Stated problem: Change "label" to "caption" everywhere it appears in the items below, and leave every other part of them unchanged.

Given records:
— BEGIN —
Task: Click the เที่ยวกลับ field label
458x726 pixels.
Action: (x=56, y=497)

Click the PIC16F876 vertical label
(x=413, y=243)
— END —
Complete response:
Task: Click the เที่ยวกลับ field caption
458x726 pixels.
Action: (x=56, y=497)

Click the PIC16F876 vertical caption
(x=413, y=243)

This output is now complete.